Seorang suami harus bisa membuat perencanaan baik jangka pendek, menengah ataupun jangka panjang dalam hal keuangan. Dengan perencanaan itu, ia mengelola harta sesuai prioritas kebutuhan. Tanpa perencanaan, ia akan memboroskan harta atau mengelola harta secara tidak efektif karena tidak sesuai prioritas. Walaupun tidak harus seperti kualitas akuntan publik, namun hendaknya memiliki kemampuan dasar untuk pengelolaan keuangan.

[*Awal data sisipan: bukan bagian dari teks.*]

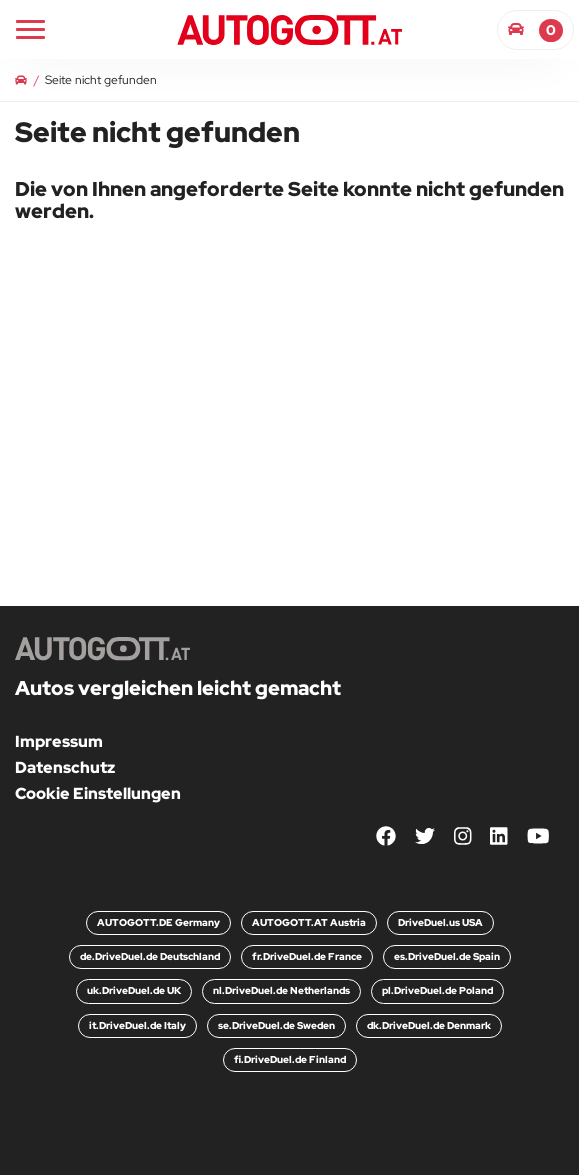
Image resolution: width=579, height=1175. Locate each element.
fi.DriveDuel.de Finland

Jika suami tidak memiliki kemampuan mengelola keuangan, ia bisa mempercayakan pengelolaan keuangan keluarga sepenuhnya kepada sang istri. Dengan catatan, sang istri memiliki kemampuan yang baik untuk mengelola keuangan keluarga. Hal ini dimaksudkan agar berbagai kebutuhan hidup berumah tangga bisa terpenuhi secara proporsional, sekaligus bisa mengalokasikan semua sumber daya secara efektif untuk kemaslahatan yang luas. Sumber daya keuangan keluarga bisa memberikan kontribusi kebaikan bagi pihak-pihak lain, seperti keluarga besar, tetangga, maupun masyarakat yang memerlukan.

ilustrasi: humairoh.com
ilustrasi: humairoh.com
Keempat, Ketrampilan Interaksi dan Komunikasi

Para suami mendapatkan arahan dari Allah untuk mempergauli istri dengan cara yang baik, sebagaimana firmanNya: "Dan bergaullah dengan mereka secara makruf" (An Nisa': 19). Ayat ini memberikan isyarat pentingnya memiliki ketrampilan praktis dalam berinteraksi dan berkomunikasi dengan istri. 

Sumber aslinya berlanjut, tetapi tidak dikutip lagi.